Parts of Missing Chilean Military Plane Found; Officials Pessimistic About Finding Survivors
Parts of Missing Chilean Military Plane Found; Officials Pessimistic About Finding Survivors
An international team of searchers continued the hunt, while officials on shore said they would use DNA analysis to identify the crash victims.

Santiago Searchers combing Antarctic seas have recovered parts of a military transport plane and human remains belonging to some of the 38 people aboard who vanished en route to the frozen continent, Chilean officials said Thursday.

Air Force Gen. Arturo Merino said at a news conference that based on the condition of the remains, he believed it would be practically impossible that any survivors would be pulled from the water alive.

An international team of searchers continued the hunt, while officials on shore said they would use DNA analysis to identify the crash victims.

Among the recovered items, searchers have found a landing wheel, sponge-like material from the fuel tanks and part of the plane's inside wall. Personal items include a backpack and a shoe, officials said.

"Remains of human beings that are most likely the passengers have been found among several pieces of the plane," Merino said.

I feel immense pain for this loss of lives. The C-130 Hercules, a military transport plane, departed Monday afternoon from a base in Punta Arenas in far-southern Chile on a regular maintenance flight for an Antarctic base. Radio contact was lost 70 minutes later.

After midnight, the Air Force declared the plane a loss, but it wasn't until Wednesday that a plane scanning the seas first spotted floating debris believed to be from the plane.

The searchers located the remains roughly 30 kilometers (19 miles) from where pilots last made contact with the control tower, said officials, adding that the hunt has taken them to sea depths of 4,000 meters (13,123 feet).

Ed Coleman, a pilot and chair of the Safety Science Department at Embry-Riddle Aeronautical University in Prescott, Arizona, said recovering the plane's flight recorder will be key to understanding what went wrong.

But recovering the bulk of the plane from the ocean's bottom more than 2 miles underwater could be very difficult.

He said they could resort to taking video from remote operated vehicles.

It may be impossible to return some of the crash victims to their families, he said.

It's possible that some of them may never be recovered, Coleman said.

A lot of times that happens in a deep-water recovery. It's just not possible.

The plane was flying over Drake Passage, the sea between the southern tip of South America and Antarctica, which is infamous for rapidly changing and often severe weather.

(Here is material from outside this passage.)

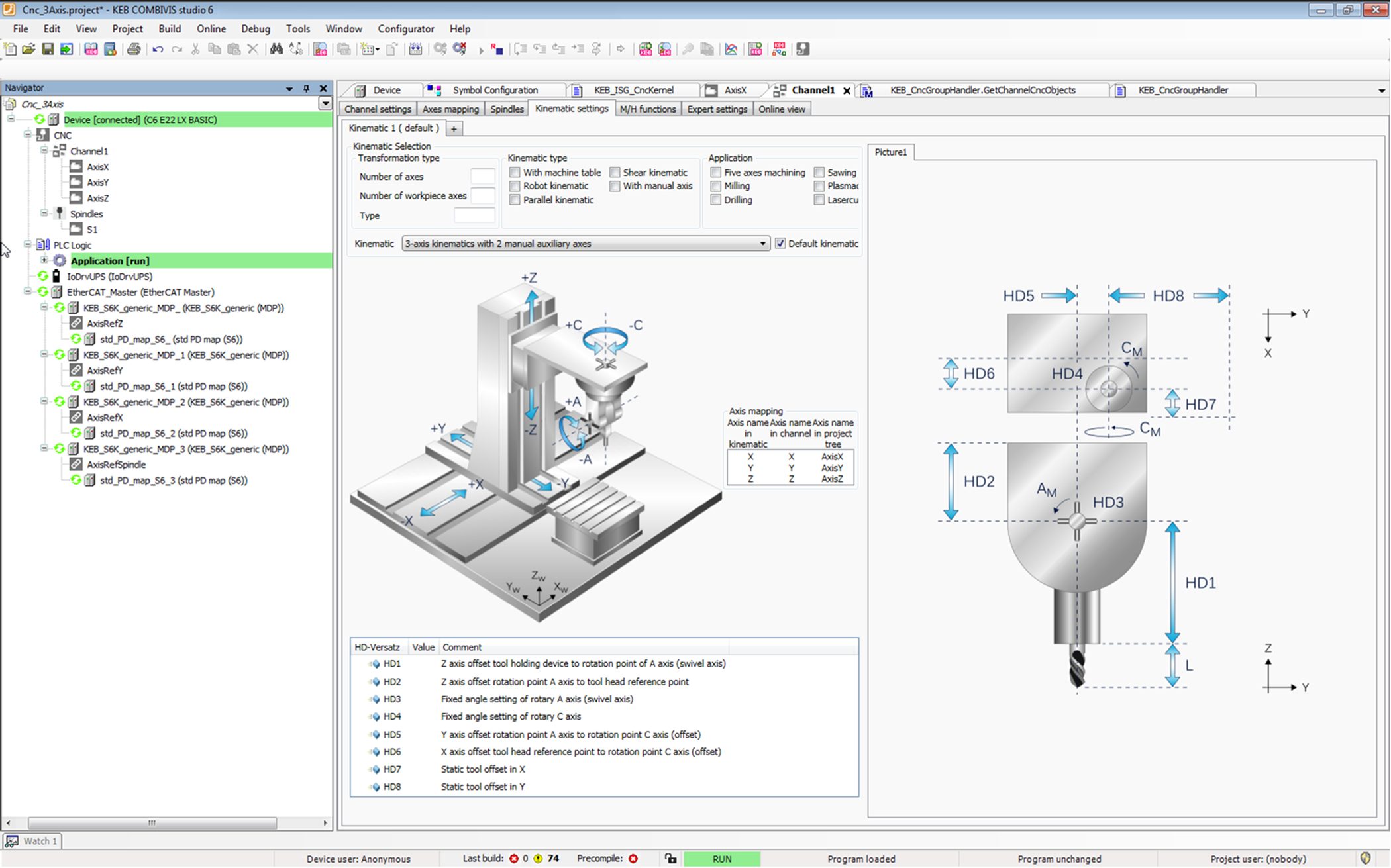1391x868 pixels.
Task: Click the Number of axes field
Action: (x=482, y=177)
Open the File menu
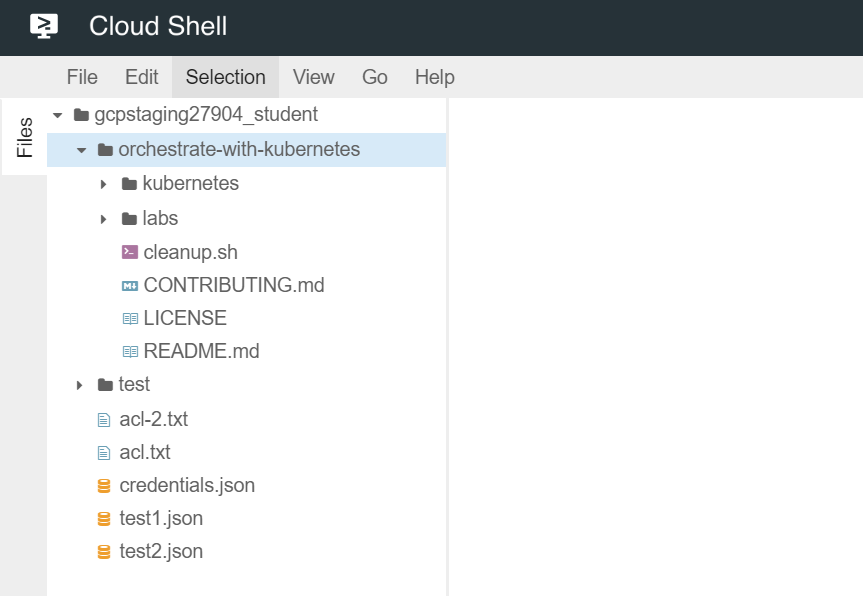This screenshot has width=863, height=596. pyautogui.click(x=82, y=77)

Pilots say the driving storms with powerful wind gusts brings challenges.

The aircraft would have been about halfway to the Antarctic base when it lost contact, officials have said, adding that no emergency signals had been activated.

Officials haven't said what they believe led the plane to crash.

Gen. Cristin Pizarro said that the first of the recovered human remains will arrive ashore Friday.

Many relatives of the victims rushed to the Punta Arenas in search of answers.

Just three of the passengers were civilians, including Ignacio Parada, 24, who was a stand-out student of civil engineering in his last year at the University of Magallanes.

He was headed to study drinking water systems at the military base.

Claudia Manzo, 37, was the only woman on board. She worked in the Air Force service that deals with aerial photographs of the continent. She also served as one of Parada's research advisers. She leaves behind a 5-year-old son.

Another of those aboard, electrician Jacob Pizarro, 38, had lost his wife five months ago, leaving behind two children, ages 2 and 6, who are in the care of their grandmother.

Defense Minister Alberto Espina expressed his gratitude for the international support in the search. It included 23 airplanes and dozens of ships from Argentina, Brazil, United States, Great Britain and Uruguay as well as Chile.